Nessuno si sarebbe mai immaginato, allora, che oltre quarant’anni più tardi il 65enne Ian Anderson, carismatico leader della band, avrebbe aperto proprio con questo pezzo un concerto dedicato al meglio della produzione dello storico gruppo progressive. Il miracolo è avvenuto a Torino, nella calda serata del 17 giugno, grazie allo show “Ian Anderson plays the best of Jethro Tull“, prima data del GruVillage.
Palco sobrio, un unico cono di luce bianca e lo spettacolo è decollato. Ian entra in scena saltellando, adottando i suoi consueti atteggiamenti da menestrello medievale venduto al rock. Batteria, basso e chitarra lo seguono discreti, tutti in silenzio, mentre l’onere delle – superflue – presentazioni è subito delegato al leggendario flauto di Anderson, che in pochi minuti riesce a trasportare il pubblico nel passato.
Ci si accorge subito, dalla platea, che i Jethro Tull sono solo un ricordo accennato nelle melodie evocate dal quartetto, eppure il contatto con il pubblico è stabilito e l’atmosfera che si respira, pezzo dopo pezzo, è quella degli anni Settanta.
Ecco quindi che da “Beggar’s Farm” si passa ad un estratto di “Thick as a Brick“, in cui le tastiere giungono in soccorso là dove la stentorea voce di Ian Anderson – colpevoli gli anni – non riesce più ad arrivare.

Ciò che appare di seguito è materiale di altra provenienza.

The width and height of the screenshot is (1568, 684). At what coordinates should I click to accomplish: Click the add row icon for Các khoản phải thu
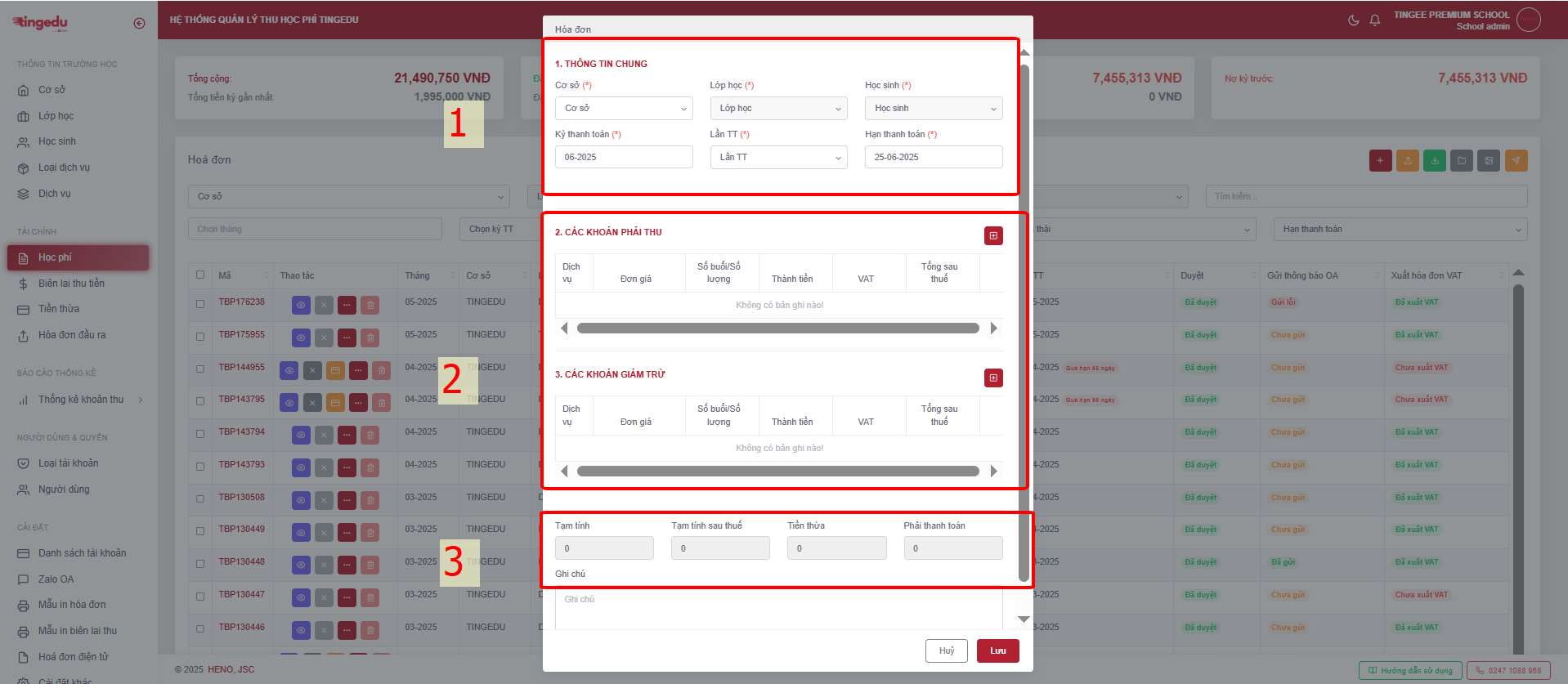pyautogui.click(x=993, y=236)
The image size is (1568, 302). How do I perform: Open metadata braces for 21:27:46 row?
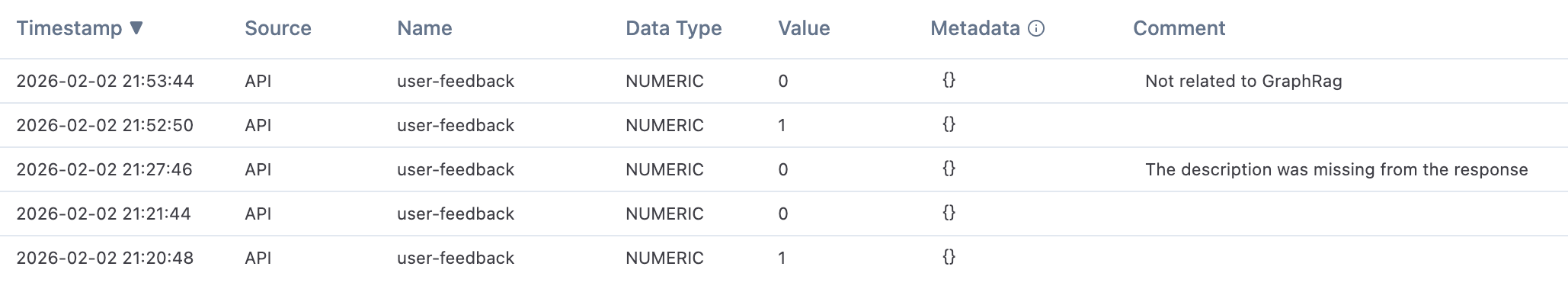[x=949, y=169]
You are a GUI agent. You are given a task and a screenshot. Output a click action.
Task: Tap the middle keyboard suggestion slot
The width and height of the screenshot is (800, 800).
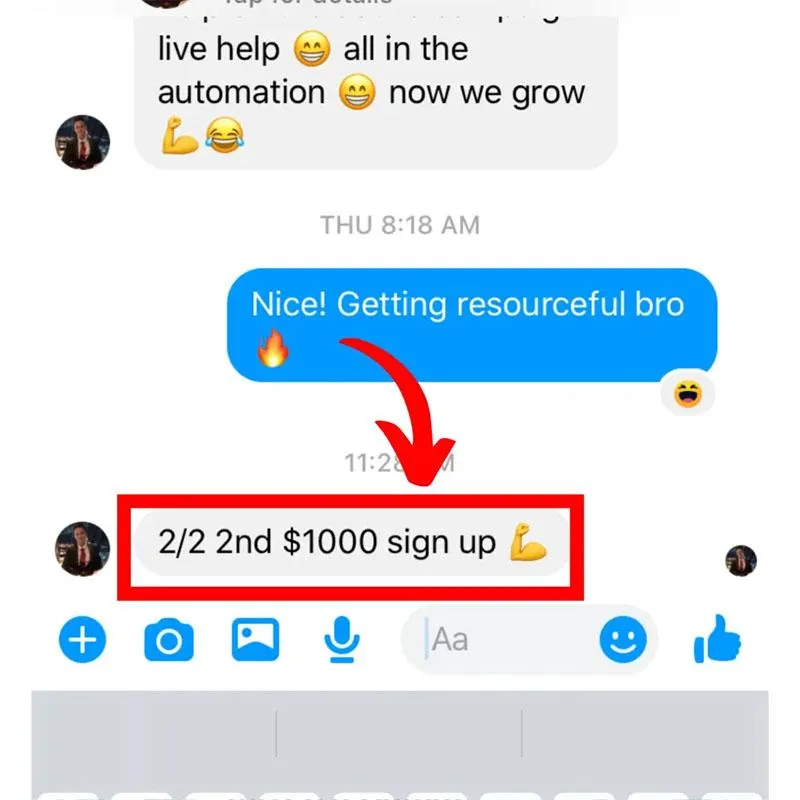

Qualche nube di fumo rosso cela per qualche secondo il palco e si attacca quindi con il sequel di “Thick as a Brick” datato 2012, in una rassegna di appendici in pieno stile prog.
Non mancano infine i cavalli di battaglia, come “Mother Goose”, “Bourée” , “Too Old to Rock ‘n’ Roll: Too Young to Die”, “My God” e “Cross-eyed Mary”, che regalano duelli tra il flauto di Anderson e i riff del chitarrista Florian Opahle.
Virtuosismi strumentali di ogni genere nei pezzi di chiusura, “Aqualung” e “Locomotive Breath“, non tradiscono infine le aspettative del pubblico, appagato da un tecnicismo impeccabile, eppure forse esigente di trasporto e atmosfera maggiori.